• PROBLEM TO SOLVE: Rewrite the records below, replacing "pixels" with "px" everywhere it appears and leaving everything else the same.

□ □ □ □

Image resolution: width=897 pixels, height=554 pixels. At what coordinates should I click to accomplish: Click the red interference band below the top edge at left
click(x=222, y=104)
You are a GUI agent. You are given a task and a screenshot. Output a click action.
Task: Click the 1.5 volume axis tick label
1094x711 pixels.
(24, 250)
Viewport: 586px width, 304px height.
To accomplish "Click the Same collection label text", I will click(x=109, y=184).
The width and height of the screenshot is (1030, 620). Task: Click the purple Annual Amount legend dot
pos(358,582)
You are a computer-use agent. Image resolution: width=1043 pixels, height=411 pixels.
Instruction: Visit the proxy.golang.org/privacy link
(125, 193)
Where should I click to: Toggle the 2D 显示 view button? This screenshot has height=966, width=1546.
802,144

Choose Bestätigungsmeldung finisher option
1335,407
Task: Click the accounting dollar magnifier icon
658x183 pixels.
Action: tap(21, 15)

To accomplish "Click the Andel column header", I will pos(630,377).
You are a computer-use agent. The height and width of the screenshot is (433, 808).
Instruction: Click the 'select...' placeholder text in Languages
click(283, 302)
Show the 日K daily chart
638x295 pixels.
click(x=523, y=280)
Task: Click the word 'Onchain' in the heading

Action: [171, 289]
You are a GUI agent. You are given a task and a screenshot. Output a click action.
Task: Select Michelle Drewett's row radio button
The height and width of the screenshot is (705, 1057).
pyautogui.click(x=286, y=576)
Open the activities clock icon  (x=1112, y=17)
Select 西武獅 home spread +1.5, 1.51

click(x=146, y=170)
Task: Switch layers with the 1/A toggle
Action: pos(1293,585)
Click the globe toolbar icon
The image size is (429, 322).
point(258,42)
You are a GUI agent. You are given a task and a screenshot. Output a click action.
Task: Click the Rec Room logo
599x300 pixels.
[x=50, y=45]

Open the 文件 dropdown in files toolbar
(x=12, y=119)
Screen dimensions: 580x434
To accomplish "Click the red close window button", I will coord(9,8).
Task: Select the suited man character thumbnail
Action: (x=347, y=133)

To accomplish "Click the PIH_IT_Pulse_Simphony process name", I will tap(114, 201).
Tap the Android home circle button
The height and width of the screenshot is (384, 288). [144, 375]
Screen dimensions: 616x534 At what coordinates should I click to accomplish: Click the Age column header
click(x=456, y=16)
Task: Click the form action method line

□ □ □ □

• RIGHT ANSWER:
Image resolution: width=897 px, height=554 px. At what coordinates should I click to accomplish: Click the red interference band below the top edge at left
click(x=222, y=104)
You are a GUI agent. You are given a task and a screenshot. Output a click action.
Task: Click the 1.5 volume axis tick label
1094x711 px.
(24, 250)
Viewport: 586px width, 304px height.
To accomplish "Click the Same collection label text", I will click(x=109, y=184).
The width and height of the screenshot is (1030, 620). Task: Click the purple Annual Amount legend dot
pos(358,582)
You are a computer-use agent. Image resolution: width=1043 px, height=411 px.
Instruction: Visit the proxy.golang.org/privacy link
(125, 193)
Where should I click to: Toggle the 2D 显示 view button? This screenshot has height=966, width=1546.
802,144

Choose Bestätigungsmeldung finisher option
1335,407
Task: Click the accounting dollar magnifier icon
658x183 px.
Action: tap(21, 15)

To accomplish "Click the Andel column header", I will pos(630,377).
You are a computer-use agent. The height and width of the screenshot is (433, 808).
Instruction: Click the 'select...' placeholder text in Languages
click(283, 302)
Show the 日K daily chart
638x295 px.
click(x=523, y=280)
Task: Click the word 'Onchain' in the heading

Action: [171, 289]
You are a GUI agent. You are given a task and a screenshot. Output a click action.
Task: Select Michelle Drewett's row radio button
The height and width of the screenshot is (705, 1057).
pyautogui.click(x=286, y=576)
Open the activities clock icon  (x=1112, y=17)
Select 西武獅 home spread +1.5, 1.51

click(x=146, y=170)
Task: Switch layers with the 1/A toggle
Action: pos(1293,585)
Click the globe toolbar icon
The image size is (429, 322).
point(258,42)
You are a GUI agent. You are given a task and a screenshot. Output a click action.
Task: Click the Rec Room logo
599x300 px.
[x=50, y=45]

Open the 文件 dropdown in files toolbar
(x=12, y=119)
Screen dimensions: 580x434
To accomplish "Click the red close window button", I will coord(9,8).
Task: Select the suited man character thumbnail
Action: (x=347, y=133)

To accomplish "Click the PIH_IT_Pulse_Simphony process name", I will tap(114, 201).
Tap the Android home circle button
The height and width of the screenshot is (384, 288). [144, 375]
Screen dimensions: 616x534 At what coordinates should I click to accomplish: Click the Age column header
click(x=456, y=16)
Task: Click the form action method line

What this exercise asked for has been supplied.